Was willst du werden?

Katrins Erkenntnis kam in Australien

Forschung statt Patientenkontakt: Psychologiestudentin Katrin entschied sich für ein Auslandspraktikum, obwohl ihr die Tätigkeit im Labor langweilig erschien. Aber so fand sie ihre Berufung.

Katrin H.

Katrin H. an ihrem Arbeitsplatz im Forschungslabor in Australien. Auf dem Bildschirm vor ihr sind sogenannte MRI-Bilder zu sehen (Quelle: Katrin H. privat)

Labor-Alltag?

In einem abgedunkelten Raum starren fünf Menschen in weißen Kitteln auf ihre Computer-Bildschirme. Im Takt ertönt das monotone Klicken von Computermäusen. Ein Wissenschaftler markiert per Mausklick auf den MRI-Bildern die auffälligen Gehirnareale. Blätterstapel mit Tabellen türmen sich auf den Tischen. So stellt sich Katrin das Arbeiten in einem Forschungslabor vor: Unspannend, ereignislos und dröge.

Das Problem

Katrin studiert im sechsten Semester Psychologie. Sie möchte Ihre Praxiserfahrungen in einem Praktikum im Ausland sammeln. Australien ist ihr absolutes Traumland. Dort möchte sie ihren Horizont erweitern und mit Patienten arbeiten.

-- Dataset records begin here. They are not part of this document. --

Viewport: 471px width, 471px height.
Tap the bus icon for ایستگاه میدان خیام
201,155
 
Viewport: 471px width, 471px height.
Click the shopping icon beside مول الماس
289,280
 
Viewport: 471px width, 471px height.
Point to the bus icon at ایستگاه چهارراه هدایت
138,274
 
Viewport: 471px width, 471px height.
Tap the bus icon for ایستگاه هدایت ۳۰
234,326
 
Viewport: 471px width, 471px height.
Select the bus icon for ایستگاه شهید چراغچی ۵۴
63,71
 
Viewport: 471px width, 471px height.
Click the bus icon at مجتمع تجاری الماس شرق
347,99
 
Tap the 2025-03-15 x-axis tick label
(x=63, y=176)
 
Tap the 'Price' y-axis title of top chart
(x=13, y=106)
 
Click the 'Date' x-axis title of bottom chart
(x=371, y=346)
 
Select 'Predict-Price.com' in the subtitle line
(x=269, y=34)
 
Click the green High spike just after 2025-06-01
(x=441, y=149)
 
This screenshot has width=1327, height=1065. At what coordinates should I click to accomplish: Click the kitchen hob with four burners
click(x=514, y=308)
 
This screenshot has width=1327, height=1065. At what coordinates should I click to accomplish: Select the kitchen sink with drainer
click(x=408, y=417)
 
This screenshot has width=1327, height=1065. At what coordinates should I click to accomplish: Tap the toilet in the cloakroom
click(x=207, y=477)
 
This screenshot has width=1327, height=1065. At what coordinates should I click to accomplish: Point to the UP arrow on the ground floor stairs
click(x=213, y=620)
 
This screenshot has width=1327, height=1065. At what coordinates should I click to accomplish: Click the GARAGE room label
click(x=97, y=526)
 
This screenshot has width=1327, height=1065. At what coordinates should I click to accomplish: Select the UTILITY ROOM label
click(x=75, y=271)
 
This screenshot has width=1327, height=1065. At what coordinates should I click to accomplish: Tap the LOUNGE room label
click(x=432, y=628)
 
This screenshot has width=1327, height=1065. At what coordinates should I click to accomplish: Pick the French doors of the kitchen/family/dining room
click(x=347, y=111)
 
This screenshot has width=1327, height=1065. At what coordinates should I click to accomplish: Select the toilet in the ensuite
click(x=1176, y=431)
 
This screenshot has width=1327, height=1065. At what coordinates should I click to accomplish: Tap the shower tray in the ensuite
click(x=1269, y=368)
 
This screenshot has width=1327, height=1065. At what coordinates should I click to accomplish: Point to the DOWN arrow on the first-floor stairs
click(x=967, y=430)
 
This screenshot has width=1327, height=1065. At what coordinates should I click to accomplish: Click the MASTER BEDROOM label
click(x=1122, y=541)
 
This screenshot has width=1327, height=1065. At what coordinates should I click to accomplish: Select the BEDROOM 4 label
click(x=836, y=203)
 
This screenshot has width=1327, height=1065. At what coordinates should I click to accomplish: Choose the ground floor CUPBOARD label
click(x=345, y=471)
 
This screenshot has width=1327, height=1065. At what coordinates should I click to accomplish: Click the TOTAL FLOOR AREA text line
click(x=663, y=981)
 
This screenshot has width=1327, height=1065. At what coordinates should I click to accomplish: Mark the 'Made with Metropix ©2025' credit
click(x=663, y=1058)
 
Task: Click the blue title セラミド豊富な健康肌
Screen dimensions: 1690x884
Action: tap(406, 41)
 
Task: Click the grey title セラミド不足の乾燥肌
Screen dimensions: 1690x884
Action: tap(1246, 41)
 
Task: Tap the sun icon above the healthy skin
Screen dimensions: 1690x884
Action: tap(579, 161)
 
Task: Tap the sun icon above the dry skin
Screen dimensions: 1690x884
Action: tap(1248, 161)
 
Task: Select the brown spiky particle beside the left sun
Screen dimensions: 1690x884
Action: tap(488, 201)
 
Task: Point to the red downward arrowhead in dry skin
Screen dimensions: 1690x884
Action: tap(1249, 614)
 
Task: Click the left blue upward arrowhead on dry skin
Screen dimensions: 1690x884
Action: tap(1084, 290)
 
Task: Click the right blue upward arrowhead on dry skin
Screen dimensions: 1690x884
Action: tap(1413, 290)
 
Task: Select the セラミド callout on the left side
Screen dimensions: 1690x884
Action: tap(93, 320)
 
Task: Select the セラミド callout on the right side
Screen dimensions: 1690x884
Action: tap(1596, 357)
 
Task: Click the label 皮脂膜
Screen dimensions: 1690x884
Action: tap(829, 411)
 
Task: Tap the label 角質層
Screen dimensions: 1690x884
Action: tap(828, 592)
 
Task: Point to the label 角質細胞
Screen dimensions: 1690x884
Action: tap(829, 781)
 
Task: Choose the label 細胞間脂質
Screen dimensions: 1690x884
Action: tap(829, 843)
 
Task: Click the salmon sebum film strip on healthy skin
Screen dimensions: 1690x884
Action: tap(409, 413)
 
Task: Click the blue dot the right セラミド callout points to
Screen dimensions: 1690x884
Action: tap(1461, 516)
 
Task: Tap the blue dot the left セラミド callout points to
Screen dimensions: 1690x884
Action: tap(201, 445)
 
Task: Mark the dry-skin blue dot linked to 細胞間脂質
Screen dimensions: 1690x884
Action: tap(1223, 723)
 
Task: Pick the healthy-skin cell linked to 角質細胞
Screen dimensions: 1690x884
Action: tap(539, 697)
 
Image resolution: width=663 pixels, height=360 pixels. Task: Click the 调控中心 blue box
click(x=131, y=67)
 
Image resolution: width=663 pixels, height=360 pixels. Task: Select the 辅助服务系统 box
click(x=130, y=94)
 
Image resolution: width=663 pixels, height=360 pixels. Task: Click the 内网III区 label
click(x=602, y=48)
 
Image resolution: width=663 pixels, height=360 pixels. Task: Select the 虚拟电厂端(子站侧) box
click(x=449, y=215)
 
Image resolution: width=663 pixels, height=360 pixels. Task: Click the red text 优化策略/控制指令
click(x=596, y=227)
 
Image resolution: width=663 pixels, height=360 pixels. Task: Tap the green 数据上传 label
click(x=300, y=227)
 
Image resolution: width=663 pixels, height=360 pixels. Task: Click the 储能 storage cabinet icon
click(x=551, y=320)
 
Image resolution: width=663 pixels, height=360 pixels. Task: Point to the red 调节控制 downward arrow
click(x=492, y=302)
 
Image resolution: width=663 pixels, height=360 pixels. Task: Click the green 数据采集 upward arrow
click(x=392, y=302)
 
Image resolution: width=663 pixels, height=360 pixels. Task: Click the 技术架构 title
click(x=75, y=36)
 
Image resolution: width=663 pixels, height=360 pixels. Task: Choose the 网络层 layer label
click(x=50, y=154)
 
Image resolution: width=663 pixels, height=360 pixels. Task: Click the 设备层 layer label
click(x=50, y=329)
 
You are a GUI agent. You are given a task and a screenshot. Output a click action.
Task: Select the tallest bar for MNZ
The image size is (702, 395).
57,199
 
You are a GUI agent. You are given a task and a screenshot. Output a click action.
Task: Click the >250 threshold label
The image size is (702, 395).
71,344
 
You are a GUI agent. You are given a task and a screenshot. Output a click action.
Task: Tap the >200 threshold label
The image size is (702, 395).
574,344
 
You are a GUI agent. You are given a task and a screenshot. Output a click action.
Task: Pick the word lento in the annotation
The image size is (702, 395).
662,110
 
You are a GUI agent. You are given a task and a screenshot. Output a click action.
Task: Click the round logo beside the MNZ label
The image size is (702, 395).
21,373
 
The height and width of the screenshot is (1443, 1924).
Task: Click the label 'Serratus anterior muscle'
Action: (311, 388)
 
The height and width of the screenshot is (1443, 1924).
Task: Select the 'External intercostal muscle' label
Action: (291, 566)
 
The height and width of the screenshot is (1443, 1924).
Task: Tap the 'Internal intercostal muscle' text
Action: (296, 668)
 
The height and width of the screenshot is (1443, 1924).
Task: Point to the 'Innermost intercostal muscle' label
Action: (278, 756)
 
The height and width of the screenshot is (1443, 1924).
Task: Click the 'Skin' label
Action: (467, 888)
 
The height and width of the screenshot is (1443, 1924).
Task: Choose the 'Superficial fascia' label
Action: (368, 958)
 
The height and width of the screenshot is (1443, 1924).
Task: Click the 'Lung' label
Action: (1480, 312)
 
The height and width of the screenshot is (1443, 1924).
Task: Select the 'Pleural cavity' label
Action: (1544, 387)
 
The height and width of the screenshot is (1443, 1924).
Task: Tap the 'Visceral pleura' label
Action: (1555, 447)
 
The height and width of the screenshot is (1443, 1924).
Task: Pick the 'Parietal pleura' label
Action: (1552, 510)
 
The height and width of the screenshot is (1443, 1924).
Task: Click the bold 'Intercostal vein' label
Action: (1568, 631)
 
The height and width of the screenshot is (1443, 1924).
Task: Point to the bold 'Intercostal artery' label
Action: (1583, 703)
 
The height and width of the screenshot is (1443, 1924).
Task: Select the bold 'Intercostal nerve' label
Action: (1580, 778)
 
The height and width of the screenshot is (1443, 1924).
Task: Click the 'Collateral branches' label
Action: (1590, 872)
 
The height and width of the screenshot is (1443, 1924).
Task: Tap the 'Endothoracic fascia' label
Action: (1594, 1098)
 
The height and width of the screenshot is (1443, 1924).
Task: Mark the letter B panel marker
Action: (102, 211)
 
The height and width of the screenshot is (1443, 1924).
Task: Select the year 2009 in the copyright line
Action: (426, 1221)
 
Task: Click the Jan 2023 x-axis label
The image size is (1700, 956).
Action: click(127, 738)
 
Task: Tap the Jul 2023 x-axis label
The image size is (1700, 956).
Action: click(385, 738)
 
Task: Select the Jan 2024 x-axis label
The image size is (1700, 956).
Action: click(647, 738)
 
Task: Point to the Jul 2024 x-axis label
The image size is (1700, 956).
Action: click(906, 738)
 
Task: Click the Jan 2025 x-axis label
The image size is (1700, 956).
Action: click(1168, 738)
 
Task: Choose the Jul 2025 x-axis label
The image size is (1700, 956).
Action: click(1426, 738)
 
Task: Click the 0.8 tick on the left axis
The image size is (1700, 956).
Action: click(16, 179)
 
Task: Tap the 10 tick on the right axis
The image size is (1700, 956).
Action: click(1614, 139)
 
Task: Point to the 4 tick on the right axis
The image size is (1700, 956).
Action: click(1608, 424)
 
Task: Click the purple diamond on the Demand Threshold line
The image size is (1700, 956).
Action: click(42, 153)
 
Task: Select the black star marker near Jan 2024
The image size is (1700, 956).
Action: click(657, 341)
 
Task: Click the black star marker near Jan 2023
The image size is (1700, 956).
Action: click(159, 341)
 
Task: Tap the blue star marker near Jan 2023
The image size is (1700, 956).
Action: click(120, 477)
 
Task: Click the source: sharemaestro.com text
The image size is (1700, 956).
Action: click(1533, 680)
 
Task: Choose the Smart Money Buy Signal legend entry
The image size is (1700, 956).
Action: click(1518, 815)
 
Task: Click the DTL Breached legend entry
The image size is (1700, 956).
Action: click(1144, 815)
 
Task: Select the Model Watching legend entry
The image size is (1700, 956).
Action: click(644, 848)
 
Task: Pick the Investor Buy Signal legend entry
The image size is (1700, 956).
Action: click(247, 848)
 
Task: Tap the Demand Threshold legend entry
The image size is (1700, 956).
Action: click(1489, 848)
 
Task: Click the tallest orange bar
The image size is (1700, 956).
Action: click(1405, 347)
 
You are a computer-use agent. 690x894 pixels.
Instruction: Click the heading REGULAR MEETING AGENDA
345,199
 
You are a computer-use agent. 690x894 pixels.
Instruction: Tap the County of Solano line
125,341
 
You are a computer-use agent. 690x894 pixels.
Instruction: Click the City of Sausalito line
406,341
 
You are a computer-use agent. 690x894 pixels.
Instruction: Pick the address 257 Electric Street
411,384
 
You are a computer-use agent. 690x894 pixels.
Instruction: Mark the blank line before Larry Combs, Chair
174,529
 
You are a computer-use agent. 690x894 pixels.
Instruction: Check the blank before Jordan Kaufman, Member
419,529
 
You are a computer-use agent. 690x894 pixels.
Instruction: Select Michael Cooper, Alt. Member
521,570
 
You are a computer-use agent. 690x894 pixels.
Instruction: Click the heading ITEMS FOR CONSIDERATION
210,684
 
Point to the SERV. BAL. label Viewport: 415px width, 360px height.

Aber: Andere Länder, andere Sitten. In Australien werden die drei Jahre Diplom-Studium nicht einem Bachelor-Abschluss entsprechend akzeptiert. Und wer keinen Abschluss vorweisen kann – bei dem stellt sich die Versicherung quer. Deswegen darf Katrin zwar nach Down Under, aber nicht therapeutisch mit Patienten arbeiten. Was bleibt: Ein Praktikum in der Forschung: „Langweilig”.

Start in Australien

Drei Monate später. Katrin findet sich zusammen mit weiteren Wissenschaftlern im Labor wieder. Jeder vor seinem Computer und seinem eigenen Papierstapel. Jedoch dunkel und eintönig ist es nicht. Gebannt starrt Katrin auf ihren Bildschirm. Während sie im Takt ihre Computermaus zum Klicken bringt, unterhalten sich die übrigen Anwesenden in gedämpfter Lautstärke. Allerdings: „Ich hätte nie gedacht, dass Forschung so abwechslungsreich ist. Ich konnte Daten in Patienteninterviews erheben. Auch das Jonglieren mit Zahlen, Kernspin—Daten auswerten und vor allem das Markieren, per Mausklick, von betroffenen Gehirnarealen auf MRI-Bildern kann echt Spaß machen“, wird Katrin später erzählen.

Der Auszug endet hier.